Take the lines below between the one holding "You are a computer-use agent." and the one holding "This screenshot has", inclusive, and copy them exactly. Add nothing.

RECORDS TO USE:
______________________________

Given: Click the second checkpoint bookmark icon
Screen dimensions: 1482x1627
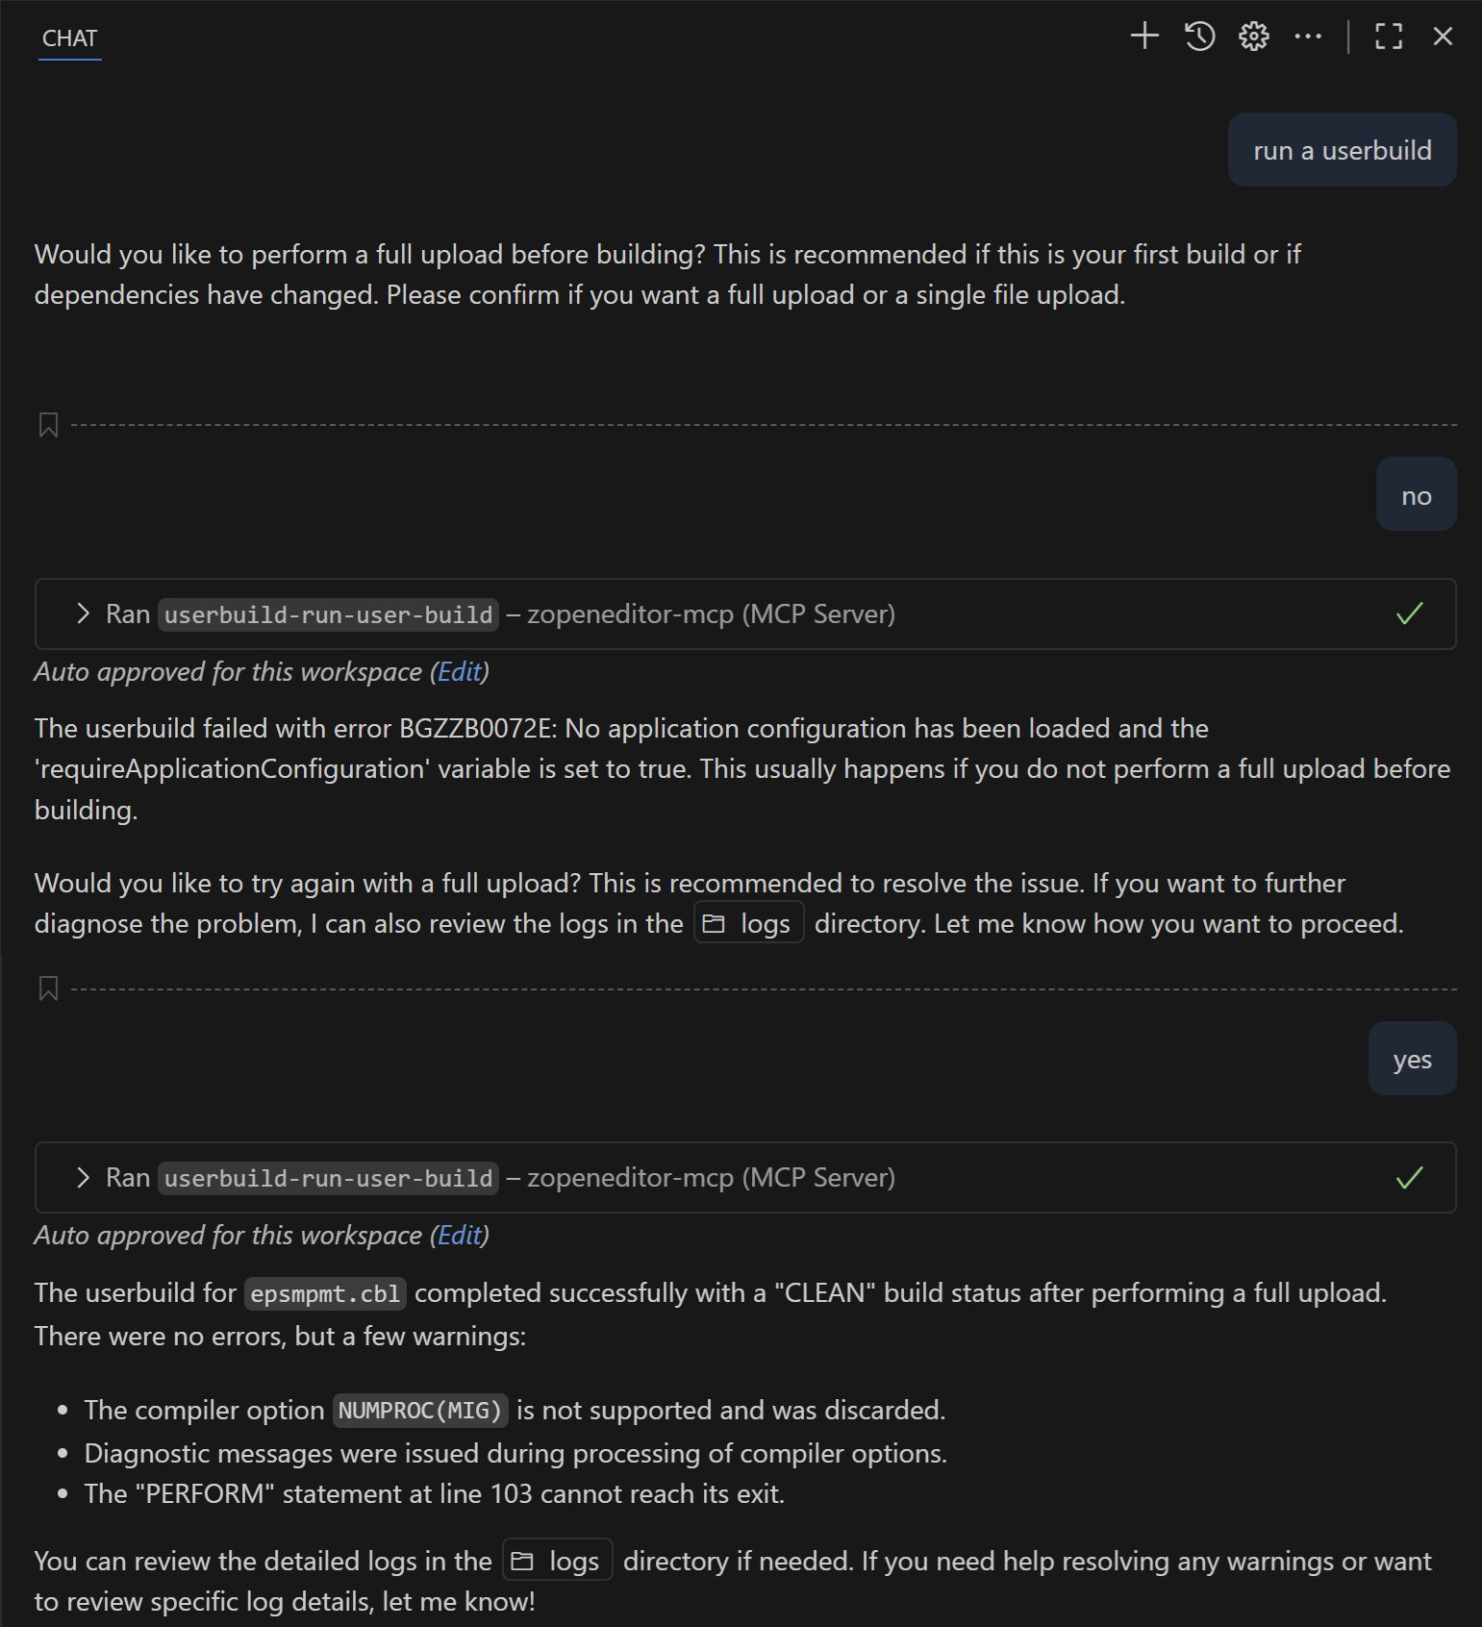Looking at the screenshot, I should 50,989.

______________________________

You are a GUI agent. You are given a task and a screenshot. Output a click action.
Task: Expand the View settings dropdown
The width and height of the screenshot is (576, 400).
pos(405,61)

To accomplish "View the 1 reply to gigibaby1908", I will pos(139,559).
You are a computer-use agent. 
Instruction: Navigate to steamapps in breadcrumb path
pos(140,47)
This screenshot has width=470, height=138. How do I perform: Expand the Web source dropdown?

______________________________

EXERCISE RESPONSE:
You are a computer-use agent. 
Instruction: Navigate to steamapps in breadcrumb path
pos(140,47)
This screenshot has width=470, height=138. How do I perform: Expand the Web source dropdown?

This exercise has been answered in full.